Tugas yang Dikerjakan ->
A) Tuliskan bagian artikel tentang visa H-1B yang dimulai dari "Program ini menjadi" dan berlanjut sampai "sebagai mahasiswa internasional.", tanpa mengubah satu kata pun.
B) Tolong sajikan kembali entri mulai dari baris pertama entri sampai dengan baris yang memuat "coord(975,871)", termasuk kedua ujungnya. Salin baris-baris itu saja, persis sama dengan aslinya.

Kutipan Dokumen ->
===============
Pekerja asing yang melamar pekerjaan di Amerika memiliki berpeluang besar disetujui permohonan visanya. Hal itu tercermin dari laporan National Foundation for American Policy yang menunjukkan otoritas imigrasi Amerika menyetujui lebih dari 97 persen aplikasi visa H1-B pada tahun fiskal 2024,
Tingkat persetujuan visa tersebut mencapai angka tertinggi kedua dalam lebih dari satu dekade. Namun, sejumlah pengacara imigrasi memperingkatkan bahwa tingkat kesuksesan mendapatkan visa yang sangat tinggi itu bisa segera berakhir jika tim Presiden terpilih Donald Trump kembali menerapkan kebijakan imigrasi ketat sebagaimana yang dilakukan pada pemerintahan pertamanya. Dan hal itu dapat memengaruhi bisnis Amerika Serikat dan lembaga yang bergantung pada pekerja asing terampil, terutama dari India.
"Saya pikir akan semakin sulit, dan akan semakin rumit untuk menyetujui berbagai hal," kata Sharvari Dalal-Dheini, direktur senior hubungan pemerintah di American Immigration Lawyers Association (AILA) dan mantan pengacara untuk U.S. Citizenship and Immigration Services (USCIS).
Kritikus mengatakan perusahaan mengeksploitasi program tersebut.
Program H-1B yang dimulai pada 1990 memungkinkan perusahaan Amerika Serikat mempekerjakan pekerja asing di bidang-bidang khusus seperti teknologi, teknik, dan perawatan kesehatan, melalui 85.000 visa yang dikeluarkan melalui undian. Dalam beberapa tahun terakhir, lebih dari 70 persen slot tersebut diterima oleh pekerja asal India, diikuti oleh warga negara China.
Program ini menjadi topik kontroversial. Pendukung program tersebut menyoroti perannya dalam menarik talenta asing terbaik dan mengisi pekerjaan penting di Amerika Serikat. Sebuah studi dari National Foundation for American Policy pada 2016 mengungkapkan bahwa hampir seperempat perusahaan rintisan bernilai miliaran dolar di Amerika didirikan oleh orang yang pertama kali datang sebagai mahasiswa internasional.
===============
Entri Data ->

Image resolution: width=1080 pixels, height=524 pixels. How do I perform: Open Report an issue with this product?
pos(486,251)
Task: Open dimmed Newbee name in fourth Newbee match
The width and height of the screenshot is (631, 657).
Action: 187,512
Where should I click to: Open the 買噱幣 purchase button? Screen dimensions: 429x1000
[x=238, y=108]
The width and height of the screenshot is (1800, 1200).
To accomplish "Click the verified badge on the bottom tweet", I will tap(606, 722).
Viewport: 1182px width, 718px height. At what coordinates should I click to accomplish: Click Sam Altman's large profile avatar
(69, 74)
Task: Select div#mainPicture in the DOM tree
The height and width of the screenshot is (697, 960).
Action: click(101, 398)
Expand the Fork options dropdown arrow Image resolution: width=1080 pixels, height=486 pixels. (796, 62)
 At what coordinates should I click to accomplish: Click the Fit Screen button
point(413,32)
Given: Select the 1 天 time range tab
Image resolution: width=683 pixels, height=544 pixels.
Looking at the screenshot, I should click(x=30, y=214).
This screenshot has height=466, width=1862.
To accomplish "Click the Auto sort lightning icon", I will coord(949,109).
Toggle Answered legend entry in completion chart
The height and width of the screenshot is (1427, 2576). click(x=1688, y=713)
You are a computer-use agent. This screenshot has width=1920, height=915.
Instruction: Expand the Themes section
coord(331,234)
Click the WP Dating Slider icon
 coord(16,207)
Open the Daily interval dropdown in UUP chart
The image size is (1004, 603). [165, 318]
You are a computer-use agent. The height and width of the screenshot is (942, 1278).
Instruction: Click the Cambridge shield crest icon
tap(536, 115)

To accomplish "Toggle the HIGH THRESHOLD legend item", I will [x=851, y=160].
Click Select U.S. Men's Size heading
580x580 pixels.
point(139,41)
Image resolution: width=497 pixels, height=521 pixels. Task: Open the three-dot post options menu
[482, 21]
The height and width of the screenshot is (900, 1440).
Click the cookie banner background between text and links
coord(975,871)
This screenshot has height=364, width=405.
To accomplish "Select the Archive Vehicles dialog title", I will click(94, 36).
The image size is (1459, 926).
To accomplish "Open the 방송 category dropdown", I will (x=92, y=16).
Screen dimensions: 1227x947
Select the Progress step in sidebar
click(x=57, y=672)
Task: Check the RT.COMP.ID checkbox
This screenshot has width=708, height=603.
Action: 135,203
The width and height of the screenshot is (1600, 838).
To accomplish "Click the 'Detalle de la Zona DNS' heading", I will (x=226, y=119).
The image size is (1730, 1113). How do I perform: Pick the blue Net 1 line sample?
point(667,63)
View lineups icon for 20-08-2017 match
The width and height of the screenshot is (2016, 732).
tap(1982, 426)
===============
Daftar Jawaban ->
A)
Program ini menjadi topik kontroversial. Pendukung program tersebut menyoroti perannya dalam menarik talenta asing terbaik dan mengisi pekerjaan penting di Amerika Serikat. Sebuah studi dari National Foundation for American Policy pada 2016 mengungkapkan bahwa hampir seperempat perusahaan rintisan bernilai miliaran dolar di Amerika didirikan oleh orang yang pertama kali datang sebagai mahasiswa internasional.

B)
Image resolution: width=1080 pixels, height=524 pixels. How do I perform: Open Report an issue with this product?
pos(486,251)
Task: Open dimmed Newbee name in fourth Newbee match
The width and height of the screenshot is (631, 657).
Action: 187,512
Where should I click to: Open the 買噱幣 purchase button? Screen dimensions: 429x1000
[x=238, y=108]
The width and height of the screenshot is (1800, 1200).
To accomplish "Click the verified badge on the bottom tweet", I will tap(606, 722).
Viewport: 1182px width, 718px height. At what coordinates should I click to accomplish: Click Sam Altman's large profile avatar
(69, 74)
Task: Select div#mainPicture in the DOM tree
The height and width of the screenshot is (697, 960).
Action: click(101, 398)
Expand the Fork options dropdown arrow Image resolution: width=1080 pixels, height=486 pixels. (796, 62)
 At what coordinates should I click to accomplish: Click the Fit Screen button
point(413,32)
Given: Select the 1 天 time range tab
Image resolution: width=683 pixels, height=544 pixels.
Looking at the screenshot, I should click(x=30, y=214).
This screenshot has height=466, width=1862.
To accomplish "Click the Auto sort lightning icon", I will coord(949,109).
Toggle Answered legend entry in completion chart
The height and width of the screenshot is (1427, 2576). click(x=1688, y=713)
You are a computer-use agent. This screenshot has width=1920, height=915.
Instruction: Expand the Themes section
coord(331,234)
Click the WP Dating Slider icon
 coord(16,207)
Open the Daily interval dropdown in UUP chart
The image size is (1004, 603). [165, 318]
You are a computer-use agent. The height and width of the screenshot is (942, 1278).
Instruction: Click the Cambridge shield crest icon
tap(536, 115)

To accomplish "Toggle the HIGH THRESHOLD legend item", I will [x=851, y=160].
Click Select U.S. Men's Size heading
580x580 pixels.
point(139,41)
Image resolution: width=497 pixels, height=521 pixels. Task: Open the three-dot post options menu
[482, 21]
The height and width of the screenshot is (900, 1440).
Click the cookie banner background between text and links
coord(975,871)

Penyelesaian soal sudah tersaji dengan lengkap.